DIRECTION:
In the rows below, take the part that opens with the line containing "Screen dimensions: 500x389" and runs through the end of the rows, and write it out again with "column header" replaced by "column heading" and nothing else changed. Leave the pictures out.

GIVEN INFORMATION:
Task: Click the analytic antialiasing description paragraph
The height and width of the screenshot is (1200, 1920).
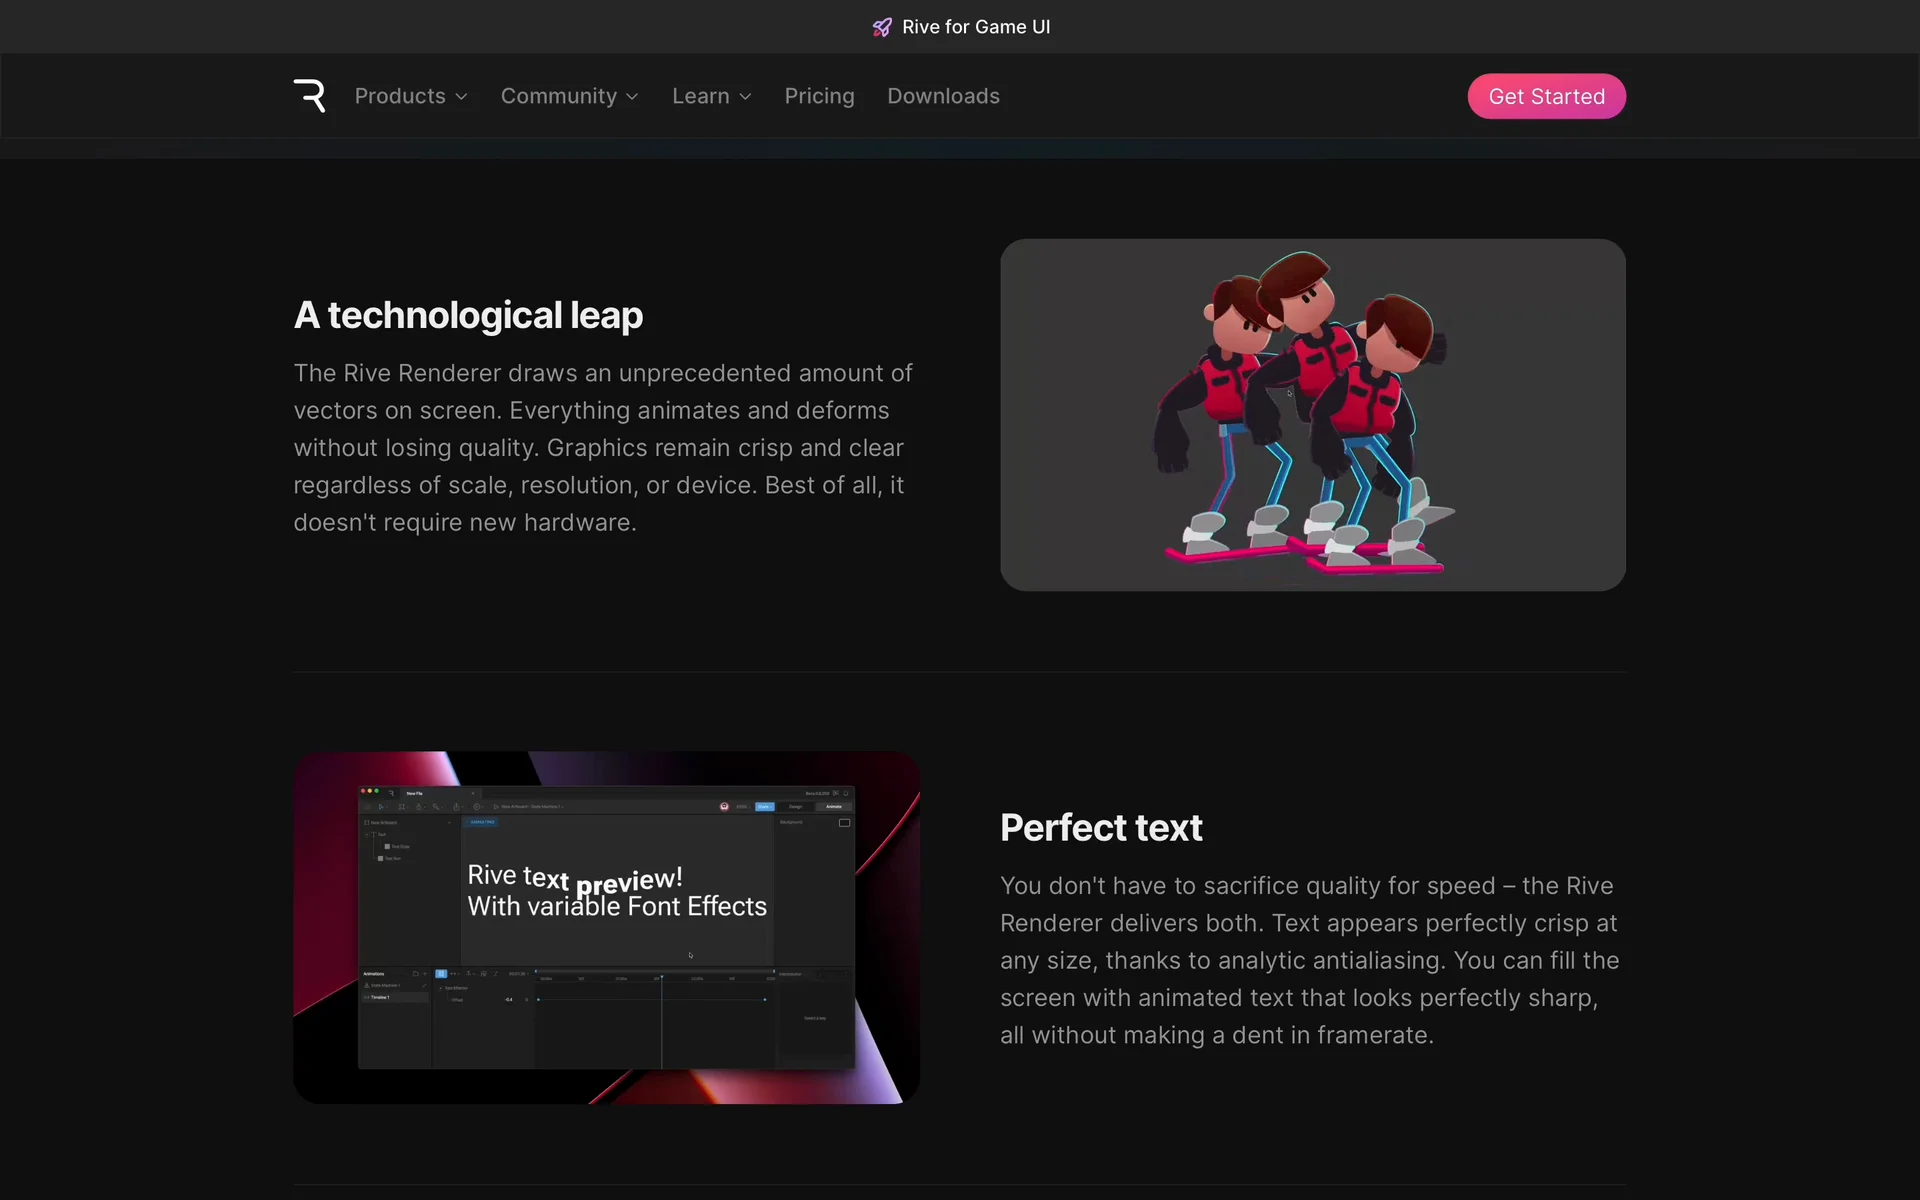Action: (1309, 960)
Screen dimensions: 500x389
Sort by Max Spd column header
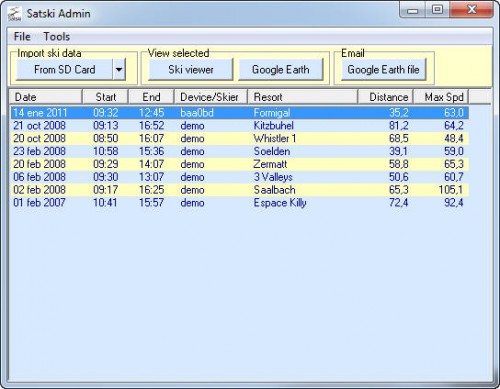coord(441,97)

TASK ANSWER:
Screen dimensions: 500x389
Sort by Max Spd column heading
coord(441,97)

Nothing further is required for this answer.